The Owners shall provide all information reasonably requested by Issuer for
inclusion in any registration statement to be filed hereunder. If during
the time period referred to in the first sentence of this Section 8 Issuer
effects a registration under the Securities Act of Shares for its own
account or for any other stockholders of Issuer (other than on Form S-4 or
Form S-8, or any successor form), it shall allow the Owners the right to
participate in such registration, and such participation shall not affect
the obligation of Issuer to effect two registration statements for the
Owners under this Section 8; provided that, if the managing underwriters of
such offering advise Issuer in writing that in their opinion the number of
Shares requested to be included in such registration exceeds the number
which can be sold in such offering without adversely affecting the offering
price, Issuer and the Owners shall each reduce on a pro rata basis the
Shares to be included therein on their respective behalf.
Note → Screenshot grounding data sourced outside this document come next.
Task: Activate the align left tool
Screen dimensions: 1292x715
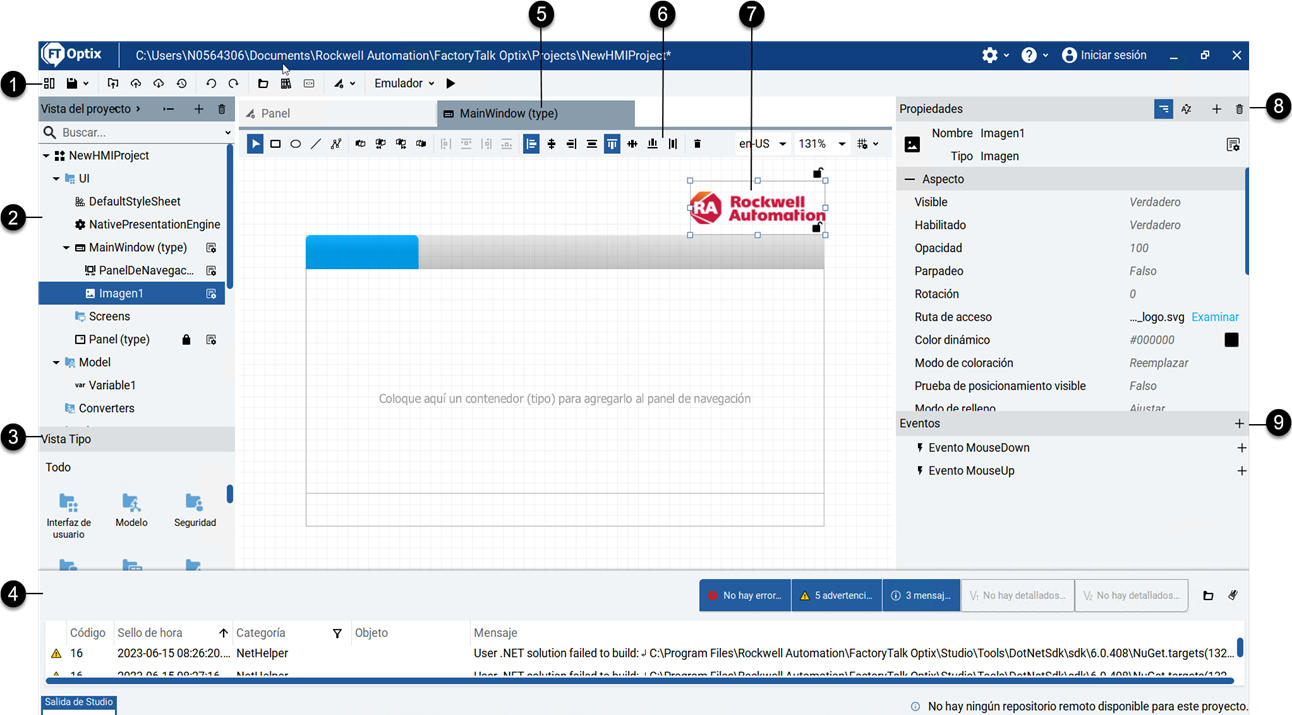Action: (531, 143)
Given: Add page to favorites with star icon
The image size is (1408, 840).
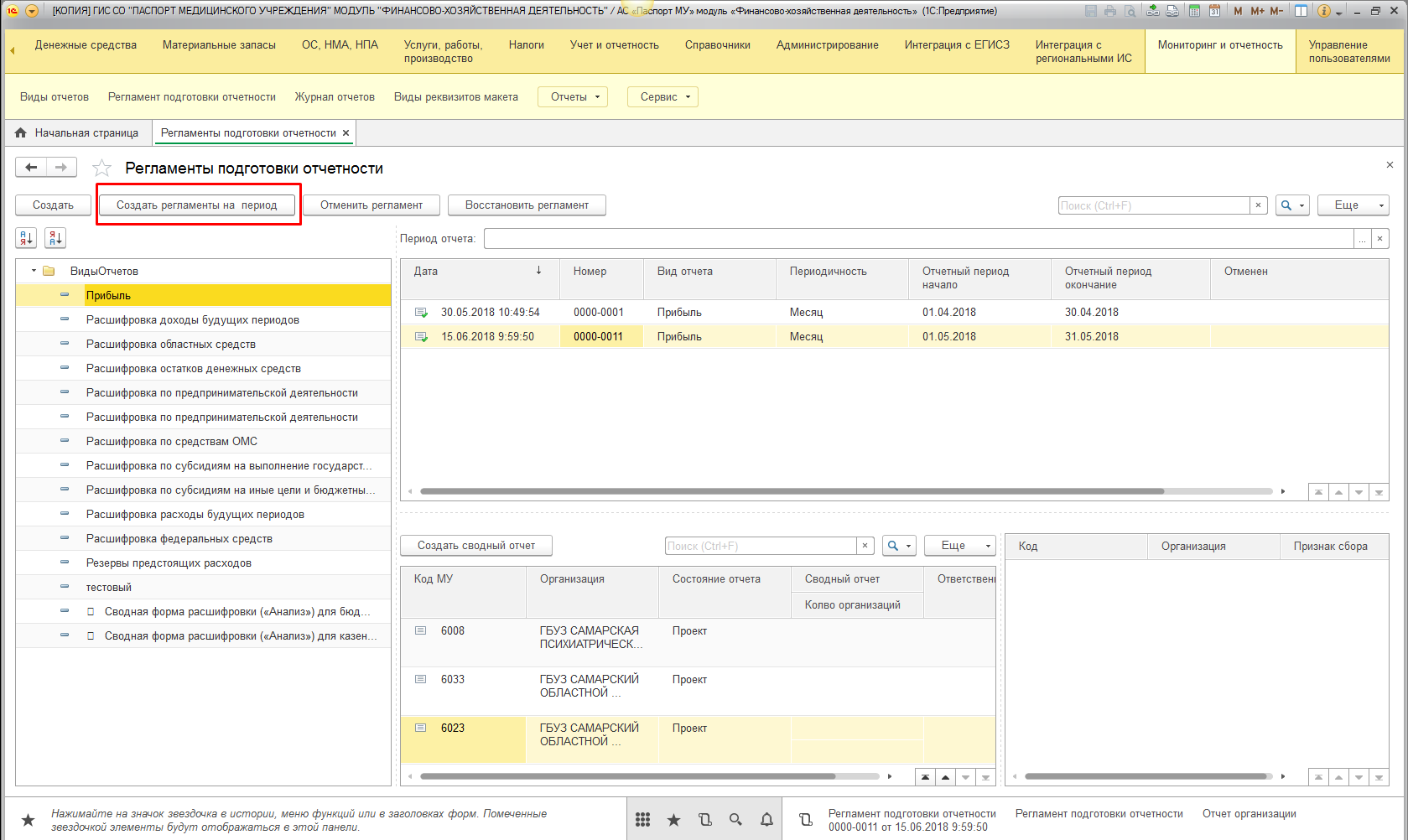Looking at the screenshot, I should tap(102, 169).
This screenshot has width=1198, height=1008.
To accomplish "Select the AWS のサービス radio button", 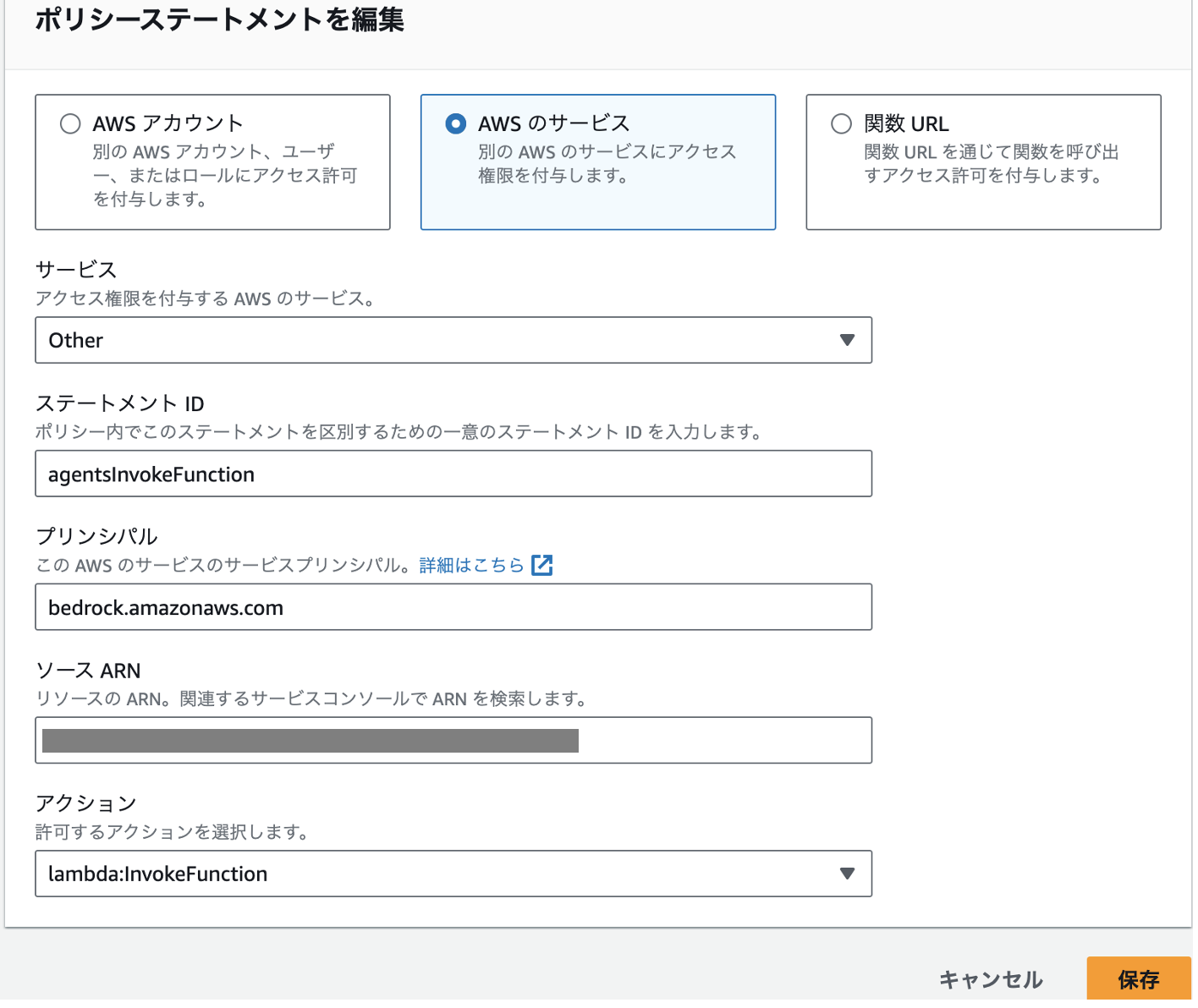I will tap(455, 124).
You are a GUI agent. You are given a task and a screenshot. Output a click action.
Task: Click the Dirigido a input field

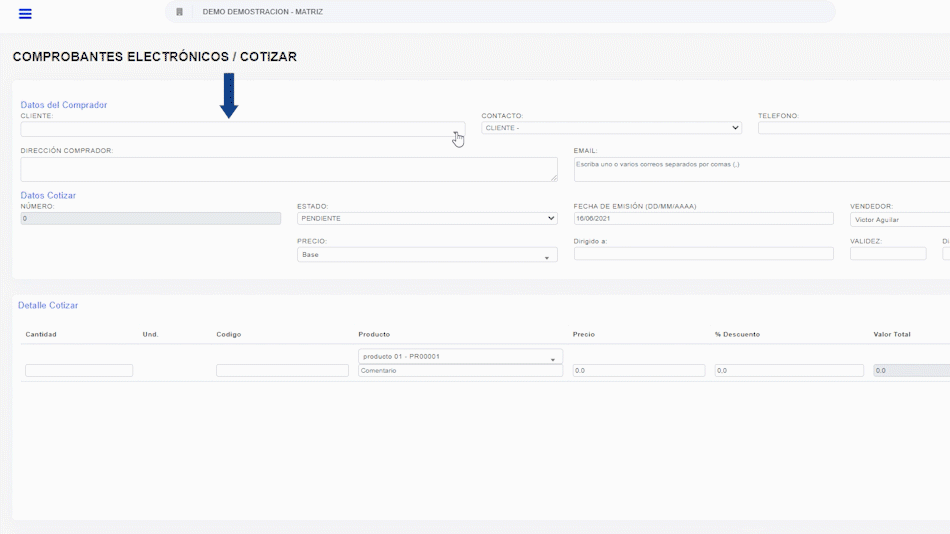pyautogui.click(x=703, y=254)
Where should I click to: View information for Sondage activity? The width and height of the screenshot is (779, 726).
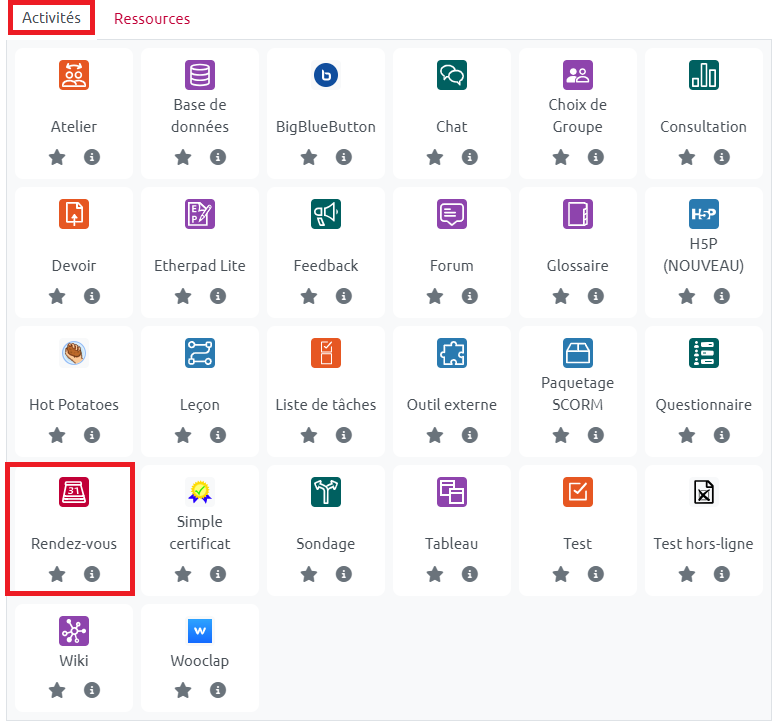[344, 574]
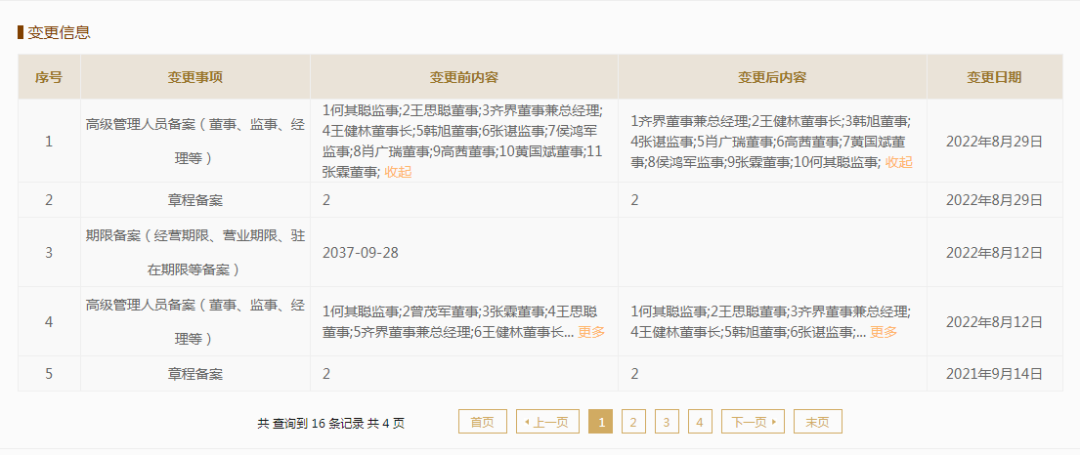Collapse row 1 before-change content via 收起
This screenshot has height=455, width=1080.
tap(398, 171)
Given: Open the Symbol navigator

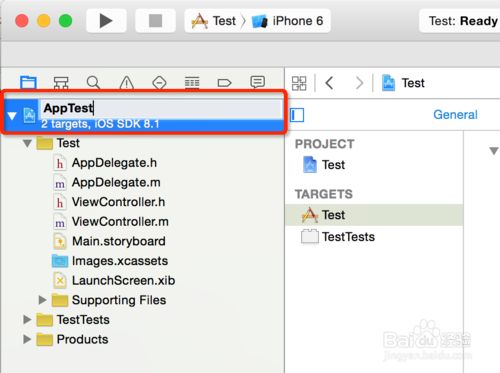Looking at the screenshot, I should [x=61, y=83].
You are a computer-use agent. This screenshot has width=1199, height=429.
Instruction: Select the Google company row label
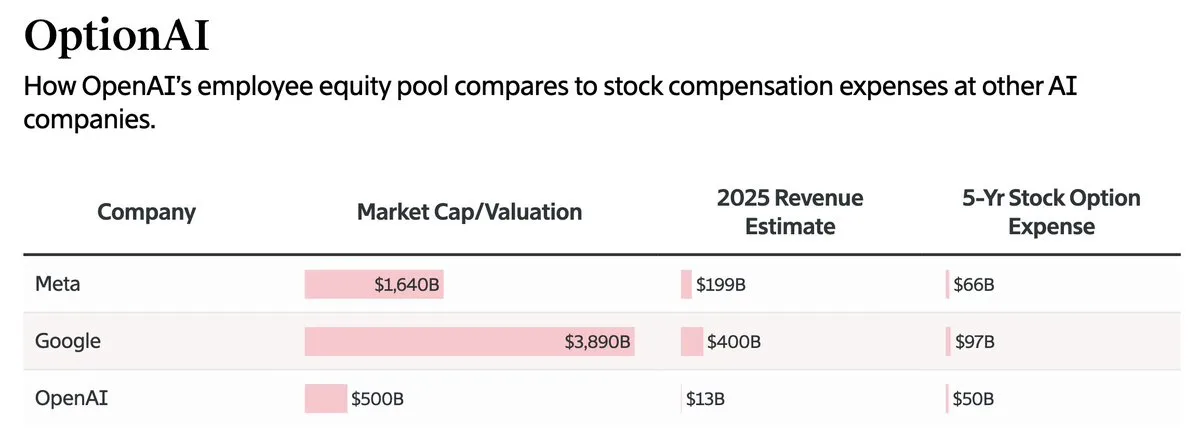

In connection
with any registration pursuant to this Section 8, Issuer and the Owners
shall provide each other and any underwriter of the offering with customary
representations, warranties, covenants, indemnification and contribution in
connection with such registration.
9. Additional Covenants of Issuer. (a) If Shares or any other
securities to be acquired upon exercise of the Option are then listed on
the NYSE or any other securities exchange or market, Issuer, upon the
request of any Owner, will promptly file an application to list the Shares
or other securities to be acquired upon exercise of the Options on the NYSE
or such other securities exchange or market and will use its reasonable
best efforts to obtain approval of such listing as soon as practicable.
(b) Issuer will use its reasonable best efforts to take, or cause
to be taken, all actions and to do, or cause to be done, all things necessary,
proper or advisable under applicable laws and regulations to permit the
exercise of the Option in accordance with the terms and conditions hereof,
as soon as practicable after the date hereof, including making any
appropriate filing pursuant to the HSR Act and any other applicable law,
supplying as promptly as practicable any additional information and
documentary material that may be requested pursuant to the HSR Act and any
other applicable law, and taking all other actions necessary to cause the
expiration or termination of the applicable waiting periods under the HSR
Act as soon as practicable.
(c) Issuer agrees not to avoid or seek to avoid (whether by
charter amendment or through reorganization, consolidation, merger,
issuance of rights, dissolution or sale of assets, or by any other
voluntary act) the observance or performance of any of the covenants,
agreements or conditions to be observed or performed hereunder by it.
(d) Issuer shall take all such steps as may be required to
cause any acquisitions or dispositions by Grantee (or any affiliate who may
become subject to the reporting requirements of Section 16(a) of the
Exchange Act) of any Shares acquired in connection with this Agreement
(through conversion or exercise of the Option or otherwise) to be exempt
under Rule 16b-3 promulgated under the Exchange Act.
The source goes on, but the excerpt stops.